Organotin compounds have a great many applications which include stabilizers, catalysts, biocides, and pesticides. One of the more significant uses was that of biocides employed as anti-fouling paint on sea-going vessels which has contributed to coastline contamination throughout the world. Although their use as a biocide in anti-fouling paint was completely banned in 2008, residual contamination is still present in water and sediment. Organotins are also significant in the plastics industry because they are used in place of heavy metals such as lead and cadmium. They are an important heat stabilizer additive in the manufacture of PVC.
Organotins have been found to bio accumulate and cause a number of health related problems including being a possible endocrine disrupting compound. Many laboratories are faced with requests for organotin analysis as public awareness of the toxicity of these compounds grows. Presently their use is strongly regulated because of the high degree of toxicity. At this time, there is no EPA accepted method for this analysis and many labs pass up work or subcontract the analysis to one of the few labs that analyze for organotin because they are under the impression that it would be a significant capital expense and take a great deal of expertise to successfully run the analysis.

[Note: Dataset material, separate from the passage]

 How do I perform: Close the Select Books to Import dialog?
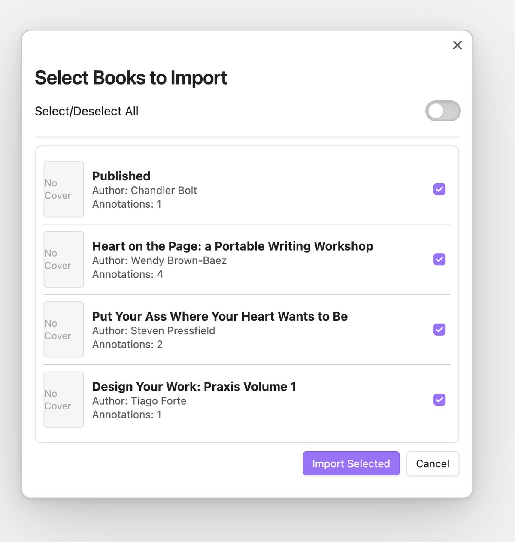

The purpose of this paper is to present a sensitive, selective method which may easily be incorporated into laboratories day-to-day analyses. The PFPD offers ppb sensitivity along with great selectivity for tin versus hydrocarbons. The derivatization procedure using sodium tetraethylborate alkylation for the standards, optimum GC-PFPD conditions, and calibration data will be presented. Sample data for blood plasma, urine, wastewater, and dewatered sludge will also be presented.